A simulated diamond is any material designed to imitate the appearance of a natural diamond without sharing its chemical composition or crystal structure. These alternatives are engineered to replicate the diamond’s brilliance, fire, and durability. Understanding the composition of these simulants is necessary to differentiate them from genuine diamond materials.
Understanding Diamond Alternatives
The gemstone market features three distinct categories of stones that appear diamond-like, but their origins and material compositions are fundamentally different. Natural diamonds form deep within the Earth over billions of years, consisting of pure carbon crystallized under immense heat and pressure. Lab-grown diamonds are chemically, physically, and optically identical to their natural counterparts, but they are created in a controlled laboratory environment over a period of weeks.
Simulated diamonds make up the third category. These are non-diamond materials that merely mimic the appearance of a diamond. Unlike lab-grown diamonds, simulants do not possess a carbon-based crystal lattice and therefore have different inherent properties, such as hardness and density.
Primary Materials Used in Simulated Diamonds
The most common and affordable material used as a simulant today is Cubic Zirconia, often abbreviated as CZ. This material is a synthesized form of zirconium dioxide (\(\text{ZrO}_2\)), which is stabilized with small amounts of yttrium or calcium oxide to maintain its cubic crystal structure at room temperature. Its popularity stems from its low cost, ease of mass production, and a visual likeness that has made it the market leader since its commercial introduction in the 1970s.
Another prominent material is Moissanite, which is composed of crystalline silicon carbide (\(\text{SiC}\)). Moissanite is distinct due to its superior physical characteristics, including a Mohs hardness of 9.25, second only to diamond. Nearly all Moissanite used in jewelry is grown in a laboratory, as the naturally occurring mineral is extremely rare; its unique silicon and carbon structure gives it exceptional brilliance and fire.
Before the widespread use of Cubic Zirconia, other materials were briefly used as diamond substitutes. One historical simulant was Yttrium Aluminum Garnet (YAG), a synthetic crystal with the chemical formula \(\text{Y}_3\text{Al}_5\text{O}_{12}\). YAG was popular in the 1960s and 1970s until CZ proved more cost-effective and visually convincing. Glass or “paste” was also used historically, though its lack of durability made it a poor long-term imitation.
Optical and Physical Properties
Simulated diamonds achieve their diamond-like appearance by manipulating the physical properties that govern how light interacts with the stone. One of the primary characteristics is the Refractive Index (RI), which measures how much light bends upon entering the material; a diamond has an RI of 2.42. Moissanite has a significantly higher RI, ranging from 2.65 to 2.69, which often results in a more dramatic, almost excessive brilliance compared to a diamond.

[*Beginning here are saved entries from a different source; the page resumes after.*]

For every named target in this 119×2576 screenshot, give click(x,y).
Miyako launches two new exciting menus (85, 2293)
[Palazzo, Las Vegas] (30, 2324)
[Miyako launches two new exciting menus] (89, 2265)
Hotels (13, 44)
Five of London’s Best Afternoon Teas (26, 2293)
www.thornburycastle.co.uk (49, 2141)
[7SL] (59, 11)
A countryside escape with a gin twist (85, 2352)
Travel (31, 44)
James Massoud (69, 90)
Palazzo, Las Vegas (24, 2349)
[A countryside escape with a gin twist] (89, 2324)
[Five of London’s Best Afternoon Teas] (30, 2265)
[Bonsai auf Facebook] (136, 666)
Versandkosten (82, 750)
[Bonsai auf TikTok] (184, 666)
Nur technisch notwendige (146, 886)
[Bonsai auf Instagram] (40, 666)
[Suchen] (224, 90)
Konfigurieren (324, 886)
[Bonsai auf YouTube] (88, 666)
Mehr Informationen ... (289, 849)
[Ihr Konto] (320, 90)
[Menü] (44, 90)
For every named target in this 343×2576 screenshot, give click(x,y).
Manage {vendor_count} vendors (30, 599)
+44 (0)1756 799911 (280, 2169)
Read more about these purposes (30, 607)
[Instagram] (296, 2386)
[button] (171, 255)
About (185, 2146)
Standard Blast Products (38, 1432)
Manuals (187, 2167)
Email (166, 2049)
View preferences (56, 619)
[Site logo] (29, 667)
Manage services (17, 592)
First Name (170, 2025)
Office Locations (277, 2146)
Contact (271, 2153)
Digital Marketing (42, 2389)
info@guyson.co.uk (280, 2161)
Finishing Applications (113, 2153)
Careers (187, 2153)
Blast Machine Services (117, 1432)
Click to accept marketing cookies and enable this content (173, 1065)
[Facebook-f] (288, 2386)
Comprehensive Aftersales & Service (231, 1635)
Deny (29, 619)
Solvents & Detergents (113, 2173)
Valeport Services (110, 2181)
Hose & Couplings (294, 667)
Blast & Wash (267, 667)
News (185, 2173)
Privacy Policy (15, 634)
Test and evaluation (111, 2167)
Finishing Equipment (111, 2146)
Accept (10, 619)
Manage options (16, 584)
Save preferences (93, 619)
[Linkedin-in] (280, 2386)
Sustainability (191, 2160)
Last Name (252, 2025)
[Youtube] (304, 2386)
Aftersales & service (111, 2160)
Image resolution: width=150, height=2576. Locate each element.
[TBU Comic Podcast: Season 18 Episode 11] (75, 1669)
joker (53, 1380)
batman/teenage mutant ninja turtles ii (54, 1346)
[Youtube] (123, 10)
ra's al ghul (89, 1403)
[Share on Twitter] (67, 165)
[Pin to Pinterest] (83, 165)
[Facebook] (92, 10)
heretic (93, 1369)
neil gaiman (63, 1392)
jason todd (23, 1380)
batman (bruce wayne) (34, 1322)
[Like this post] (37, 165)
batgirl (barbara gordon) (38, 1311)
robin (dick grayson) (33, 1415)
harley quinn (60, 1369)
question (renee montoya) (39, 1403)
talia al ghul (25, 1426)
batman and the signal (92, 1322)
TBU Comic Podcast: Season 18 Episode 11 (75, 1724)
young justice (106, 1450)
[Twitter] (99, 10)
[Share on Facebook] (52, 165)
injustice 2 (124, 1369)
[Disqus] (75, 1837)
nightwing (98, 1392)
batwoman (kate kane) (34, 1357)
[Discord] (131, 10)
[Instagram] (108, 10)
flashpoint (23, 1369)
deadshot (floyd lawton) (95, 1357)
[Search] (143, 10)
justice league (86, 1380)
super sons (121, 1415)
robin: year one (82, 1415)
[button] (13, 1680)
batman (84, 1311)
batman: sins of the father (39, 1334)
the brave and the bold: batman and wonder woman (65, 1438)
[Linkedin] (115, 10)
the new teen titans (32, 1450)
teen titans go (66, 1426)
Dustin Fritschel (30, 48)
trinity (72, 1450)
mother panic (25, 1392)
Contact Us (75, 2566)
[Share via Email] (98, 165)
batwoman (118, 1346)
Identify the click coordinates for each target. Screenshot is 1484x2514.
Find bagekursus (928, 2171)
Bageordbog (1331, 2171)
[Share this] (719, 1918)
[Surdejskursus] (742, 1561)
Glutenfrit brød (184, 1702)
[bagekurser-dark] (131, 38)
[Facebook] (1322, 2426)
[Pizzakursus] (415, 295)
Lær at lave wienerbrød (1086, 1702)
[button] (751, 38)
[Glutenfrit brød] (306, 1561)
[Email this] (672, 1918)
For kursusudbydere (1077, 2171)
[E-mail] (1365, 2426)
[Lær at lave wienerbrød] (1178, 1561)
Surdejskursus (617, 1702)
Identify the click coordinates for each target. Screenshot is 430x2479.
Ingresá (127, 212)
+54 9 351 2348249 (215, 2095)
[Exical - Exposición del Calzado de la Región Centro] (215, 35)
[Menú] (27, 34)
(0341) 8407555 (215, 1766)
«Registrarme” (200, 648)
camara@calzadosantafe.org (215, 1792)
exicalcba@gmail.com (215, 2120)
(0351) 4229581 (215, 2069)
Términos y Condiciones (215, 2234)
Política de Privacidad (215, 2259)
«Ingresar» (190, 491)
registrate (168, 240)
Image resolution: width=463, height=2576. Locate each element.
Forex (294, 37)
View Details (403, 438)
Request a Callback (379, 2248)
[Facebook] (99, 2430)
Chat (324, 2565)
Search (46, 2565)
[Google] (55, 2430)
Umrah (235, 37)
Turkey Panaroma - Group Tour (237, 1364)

Cubic Zirconia has a lower RI of approximately 2.15 to 2.18, meaning it does not reflect light as efficiently as a diamond. Dispersion, commonly referred to as “fire,” is the material’s ability to separate white light into the spectrum of colors. Both Moissanite (0.104) and CZ (0.058-0.066) have a higher dispersion value than diamond (0.044), causing them to display a more obvious rainbow effect.
The material’s durability is measured by its hardness on the Mohs scale, which indicates resistance to scratching. A natural diamond is the benchmark at 10, while Moissanite scores a highly durable 9.25, making it suitable for daily wear. Cubic Zirconia, however, scores between 8 and 8.5, which is sufficient for jewelry but makes it more susceptible to surface abrasion and a resulting loss of luster over time.
Distinguishing Simulated Diamonds From Natural Gems
The most reliable method for distinguishing a simulant from a natural diamond is through specialized testing based on thermal conductivity. Diamonds are exceptional heat conductors, and standard thermal diamond testers work by measuring how quickly the stone disperses heat. Cubic Zirconia is a poor heat conductor, causing the tool to register it as a non-diamond material.
Moissanite is also an excellent thermal conductor, meaning it will often test positive on basic thermal equipment, requiring more sophisticated methods for identification. A key visual difference for Moissanite is its double refraction, an optical property that causes the back facets to appear doubled when viewed under magnification. Diamonds and Cubic Zirconia do not exhibit this effect, as they are singly refractive.
Another practical test involves specific gravity, which is the stone’s density relative to water. Cubic Zirconia is substantially denser than diamond, possessing a specific gravity of 5.6 to 6.0, compared to a diamond’s 3.52. Consequently, a CZ stone of the same size will be noticeably heavier, a difference jewelers can easily detect. The lower hardness of CZ also means it will often show surface wear or small scratches on the facet junctions after a relatively short period of use.